(The following continues coverage and discussion of an initiative regarding efforts to let dementia patients “refuse” assistance to eat. We discussed this in November 2017. You can check out that blog post here.)
Journalist Mike Bassett has a new online article out in Today’s Geriatric Medicine. It involves the latest initiative from “End of Life Washington” (EOLWA). As mentioned above, it’s been discussed on this blog before.
While disability activists and others in the social justice community have been rallying around the threats to the ADA, Medicaid, Medicare and other vital parts of the social safety net, organizations like EOLWA still see our biggest problem is that it’s allegedly too hard to die. In this case, the allege that too many people with dementia are being fed against their will.

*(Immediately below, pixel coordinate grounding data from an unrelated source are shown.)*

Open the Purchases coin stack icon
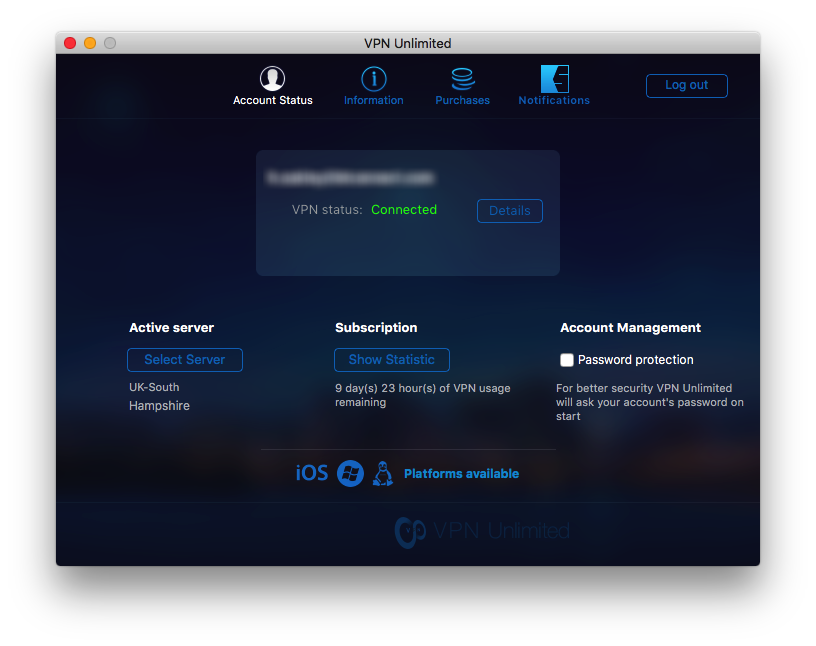 (x=462, y=79)
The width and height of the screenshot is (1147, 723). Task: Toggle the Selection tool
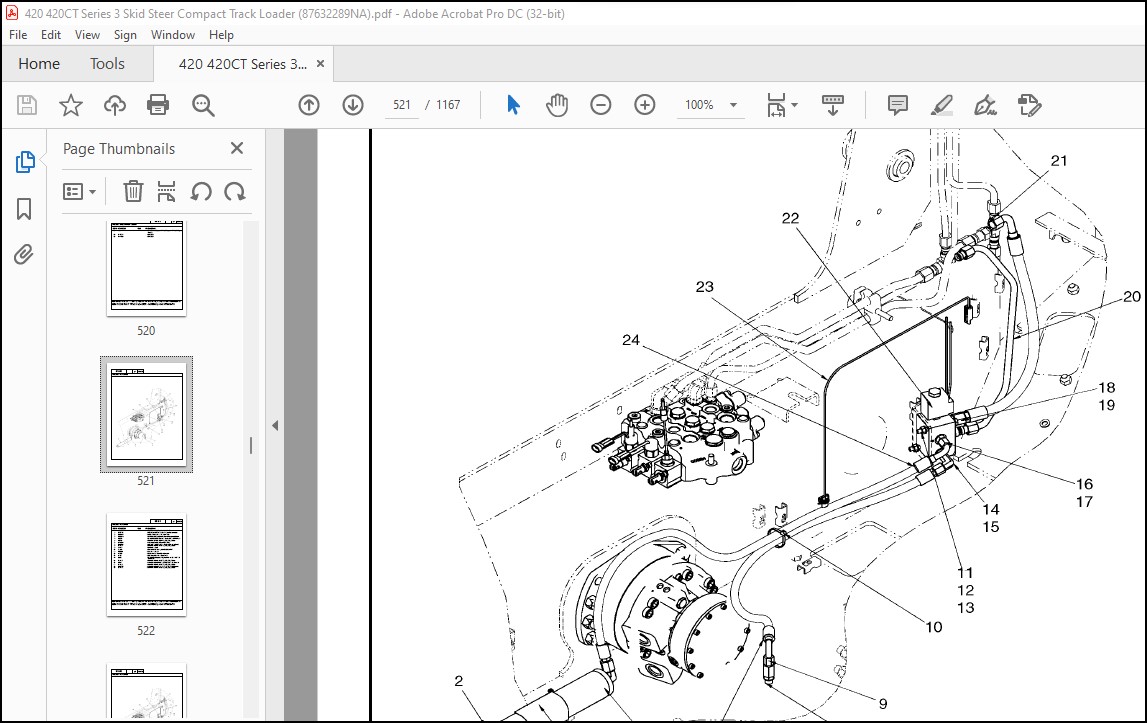513,104

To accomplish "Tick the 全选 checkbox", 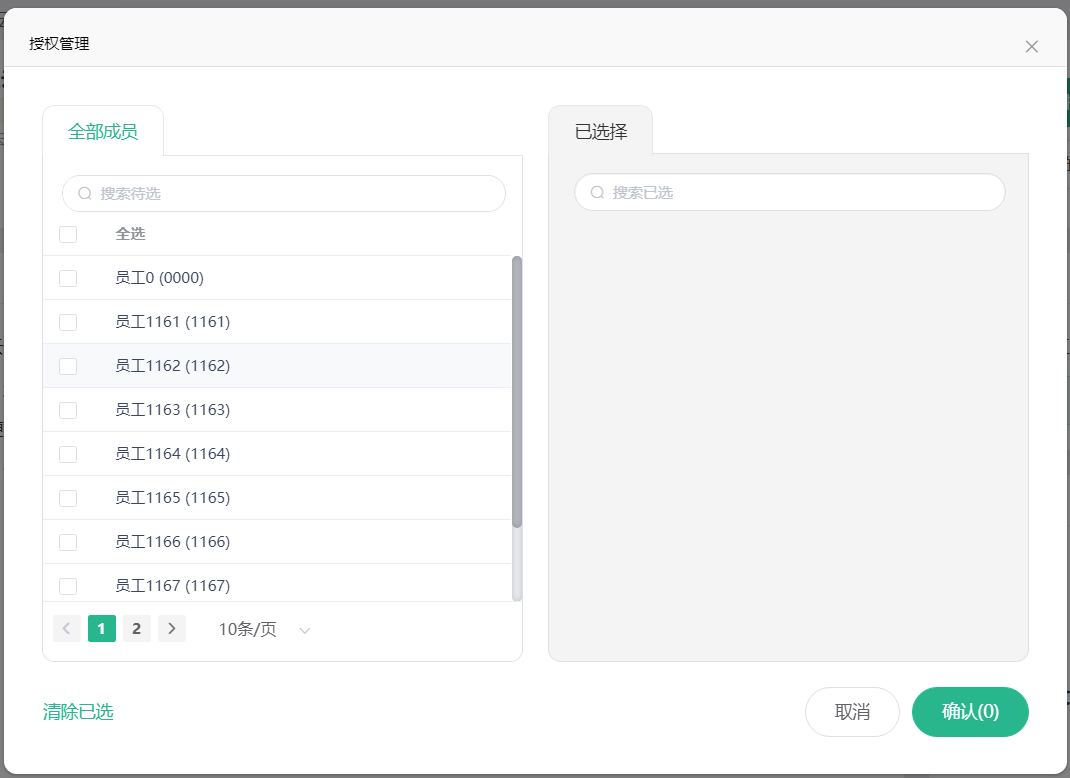I will point(68,234).
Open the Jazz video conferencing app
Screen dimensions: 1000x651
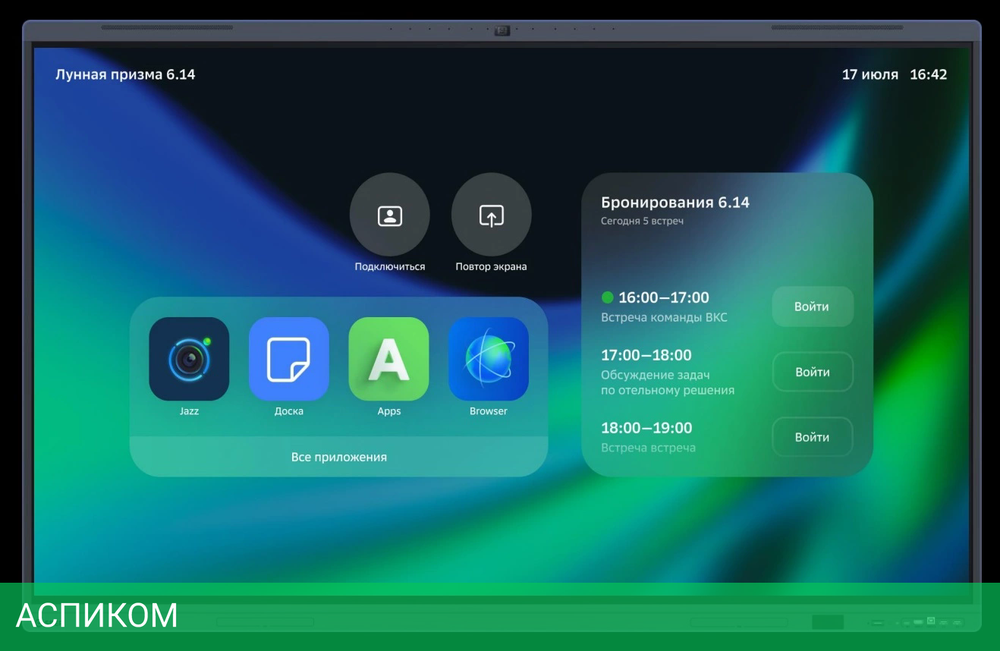pyautogui.click(x=189, y=359)
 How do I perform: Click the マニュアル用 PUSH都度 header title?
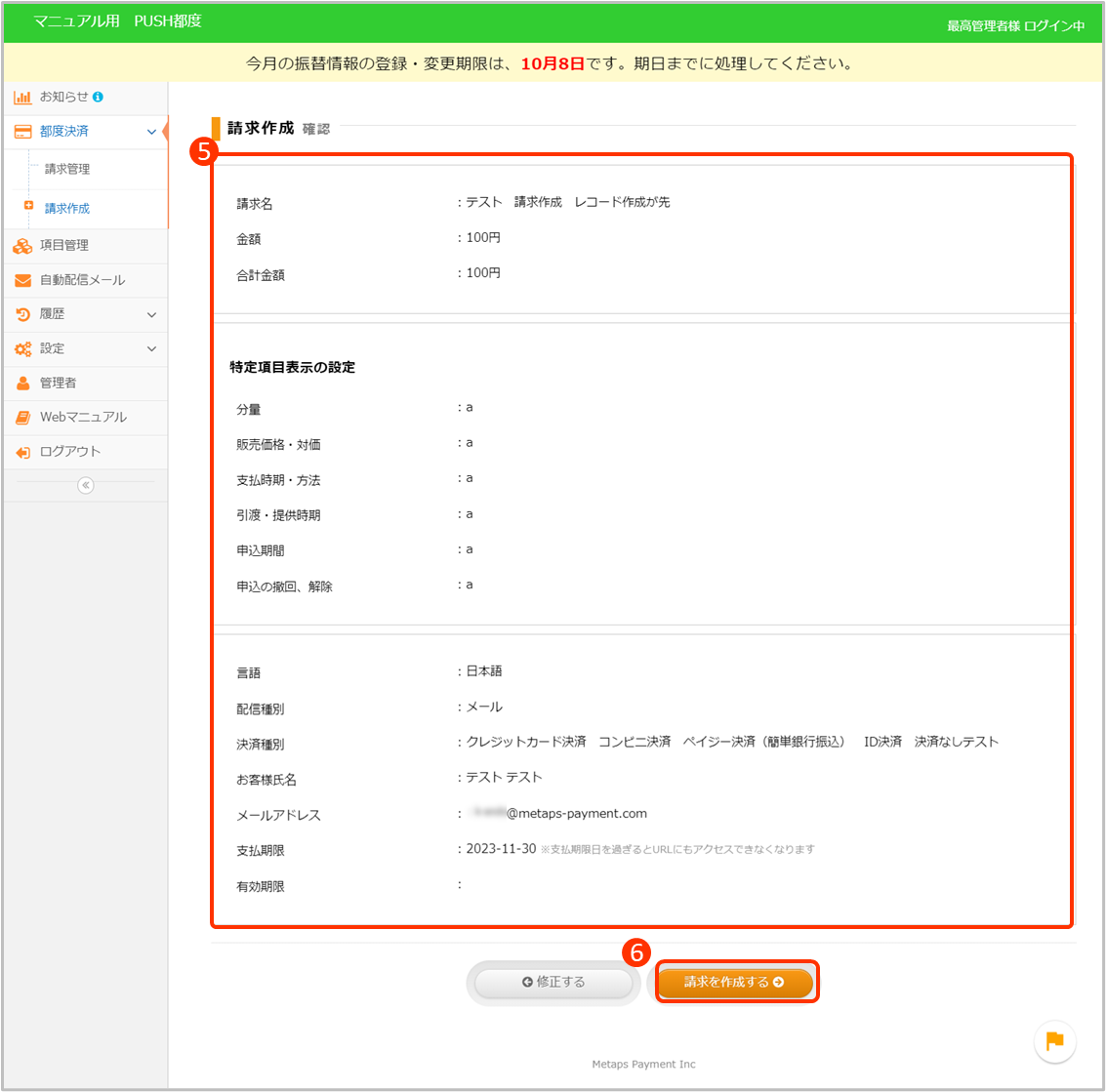117,21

Bassett’s article in Today’s Geriatric Medicine is very good. He includes the voices of reps from EOLWA, Alzheimer’s Association – and me, representing NDY.
As we’ve seen over the past few decades, narrow initiatives like this act as door-openers, in which a narrowly-defined “refusal” of life-sustaining treatment expands over time both in terms of the groups who may exercise this “right” and the level of proof a surrogate needs to “exercise” that right on the behalf of someone who cannot communicate those wishes themselves. What makes this initiative a bold step is that it shifts manual assistance in eating and drinking as a form of medical assistance – a radical difference in framing something that has historically viewed as basic care.
It’s vitally important that anyone who needs assistance to eat, who supports someone with those needs, or loves someone with those needs to keep this issue on your radar. It’s headed your way, sooner or later.